Quelqu'un sur Twitter me pointait récemment vers l'équivalent en Italie, le « Italia Startup Visa ». Saviez-vous que si vous avez une idée innovatrice et 50,000 euros (72,521 $) , vous pouvez postuler pour immigrer en Italie (et donc en Europe) pour bâtir votre jeune pousse? La même chose au Japon si vous avez une idée d'entreprise technologique et 5 000 000 de yens (52,650$)?

Le Canada n'est pas en reste. Si vous avez une promesse d'investissement d'anges financiers ou d'une firme de capital de risque, vous pouvez immigrer au Canada avec le « Startup visa Canada » mis en place il y a un an. Mais attention! Pas au Québec.

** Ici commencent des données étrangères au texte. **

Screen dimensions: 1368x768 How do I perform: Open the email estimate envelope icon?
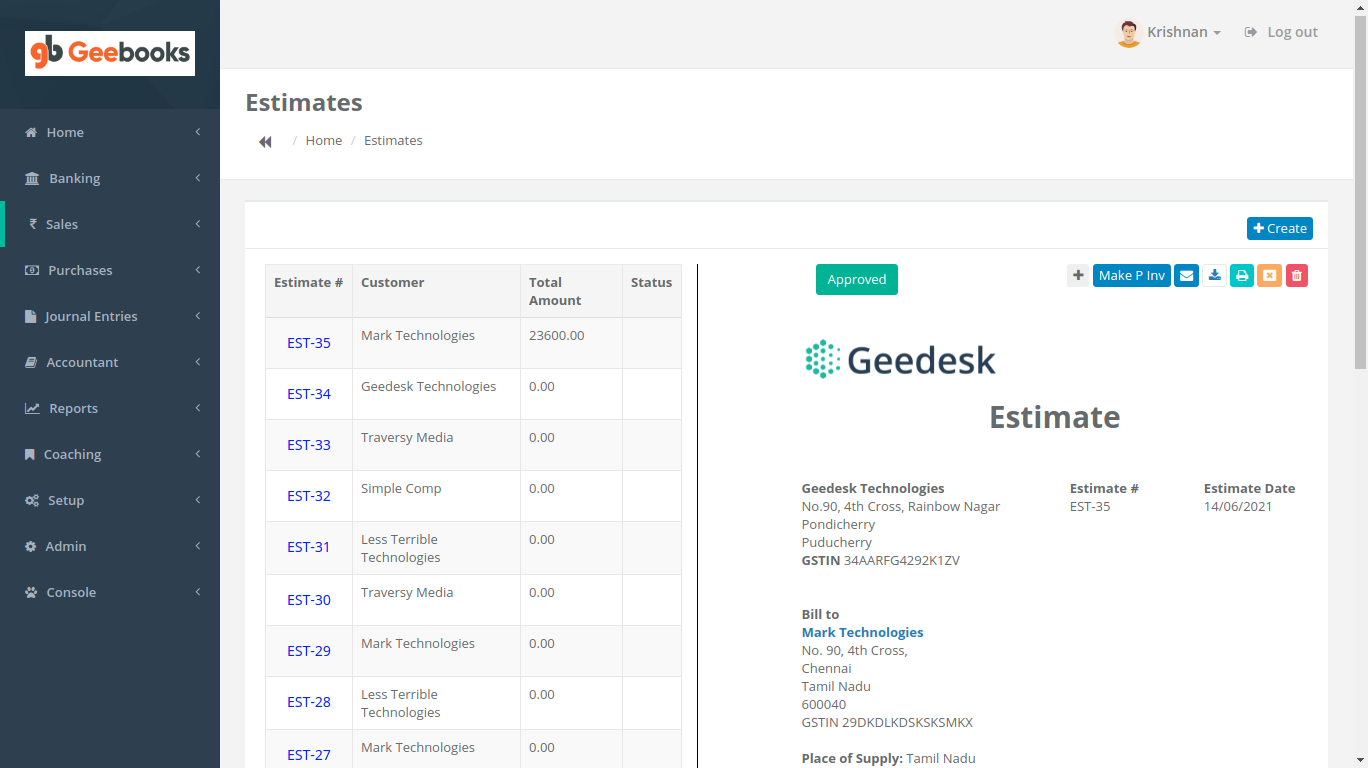tap(1186, 275)
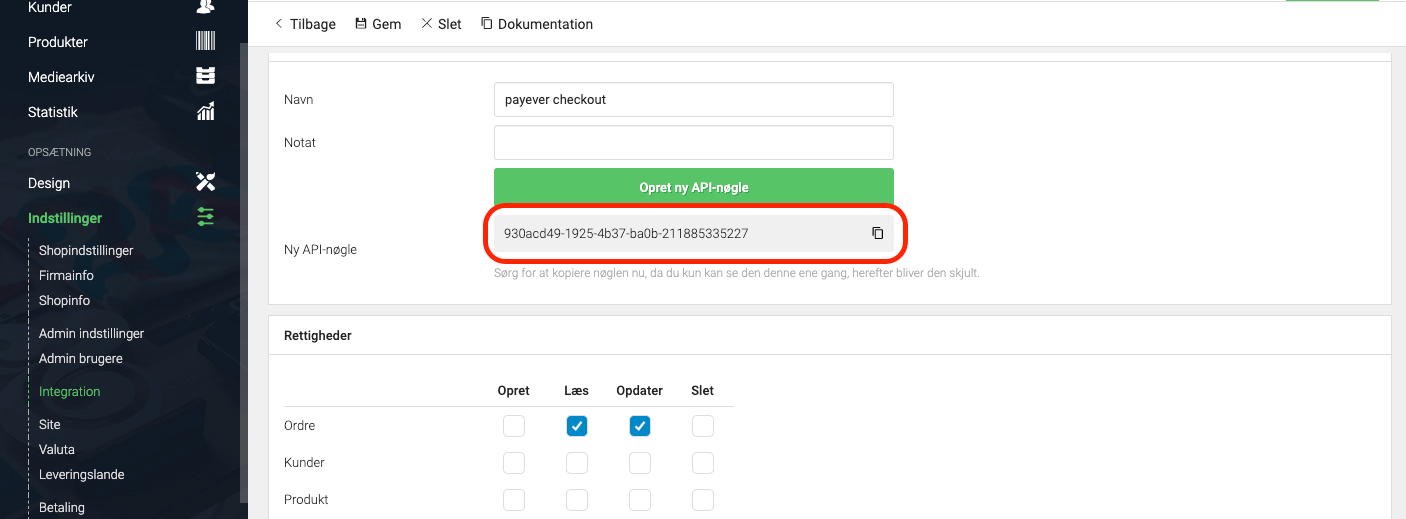Click the Gem save icon in the toolbar
The image size is (1406, 519).
(361, 24)
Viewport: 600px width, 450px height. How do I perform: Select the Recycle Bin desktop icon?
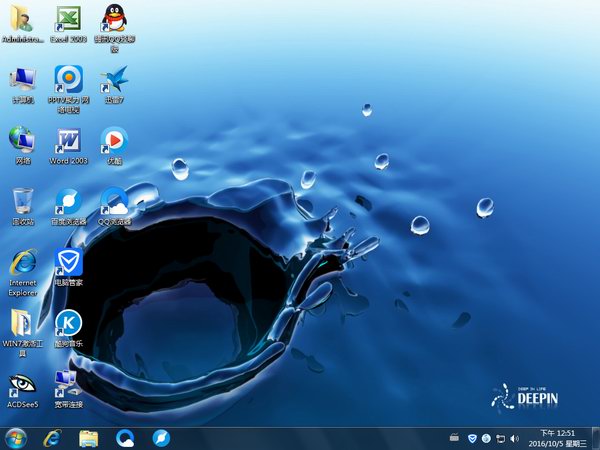[x=22, y=200]
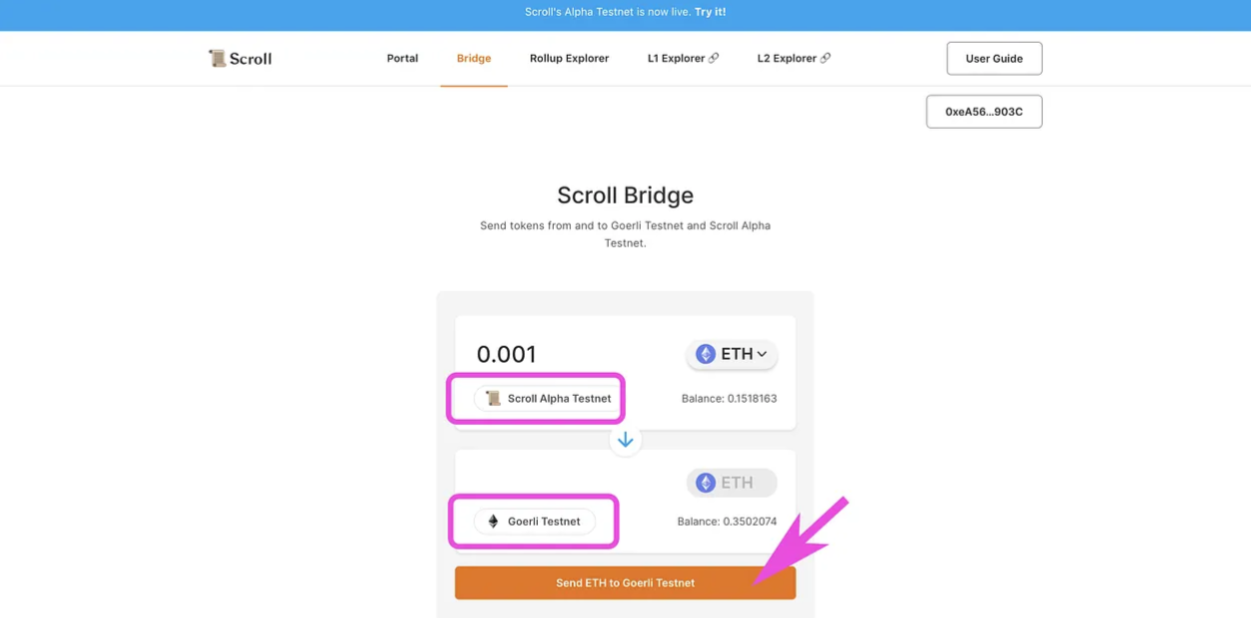Click the 0xeA56...903C wallet address button
1251x618 pixels.
point(984,111)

En effet, le Québec, qui a ses propres lois en matière d'immigration, a choisi de s'exclure du programme. Il y avait bien promesse de mettre en place un programme pour la province, mais rien n'a filtré depuis un an. Le Québec n'étant pas nécessairement une géographie naturelle pour les entrepreneurs technos, la province rate ainsi le coche en ne facilitant pas leur arrivée.

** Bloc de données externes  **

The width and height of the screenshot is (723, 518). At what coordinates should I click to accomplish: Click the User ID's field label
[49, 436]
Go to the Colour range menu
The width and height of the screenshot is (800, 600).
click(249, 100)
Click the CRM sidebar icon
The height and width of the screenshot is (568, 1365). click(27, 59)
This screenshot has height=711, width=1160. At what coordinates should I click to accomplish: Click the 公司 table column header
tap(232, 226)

Adolescent, je me souviens des chanteurs à succès qui voyageaient partout dans le monde et pouvaient choisir d'établir où ils voulaient. J'admirais secrètement cette liberté qui permettait à ces artistes de pratiquer leur art n'importe où. Aujourd'hui, c'est l'entrepreneur technologique qui possède cette liberté.

1 commentaire(s)

Denis825 dit :
10 juillet 2014 à 12 h 43 min

"Saviez-vous qu’aux États-Unis, 25% des jeunes pousses technologiques ont un fondateur né à l’étranger,"

Aux États-unis, ça ne leur fait rien que les personnes aient une religion. Ici, la doctrine péquiste est en lutte contre la religion, ils ont peur des turbans sikhs, les voiles musulmans.

La langue des autres fait problème aussi pour les péquistes, quand ce n'est pas les oreilles car le grand scandale du jour c'est que dans la ville de Québec les gens aiment écouter toutes sortes d'artistes et pas seulement ceux qui s'expriment en français.

Le monde pendant ce temps-là change, il a moins besoin de papier et nos usines de fabrication de papier ferme, ça fait des chômeurs de plus.

Les emplois diminuent, il faut réagir et s'ouvrir aux autres et être spécialement accueillant vis-à-vis ceux qui viennent étudier ici ou travailler ici et les aider à réussir plutôt qu'à leur chercher des poux et les repousser parce qu'ils ne sont pas exactement comme nous au départ.

J'espère que les Libéraux changeront ça, moi c'est pour ça que j'ai voté pas pour une corporation de médecins qui défends ses privilèges alors que notre gouvernement a besoin d'une cure de minceur au noiveua des fonctionnaires, à commencer par le salaire des médecins.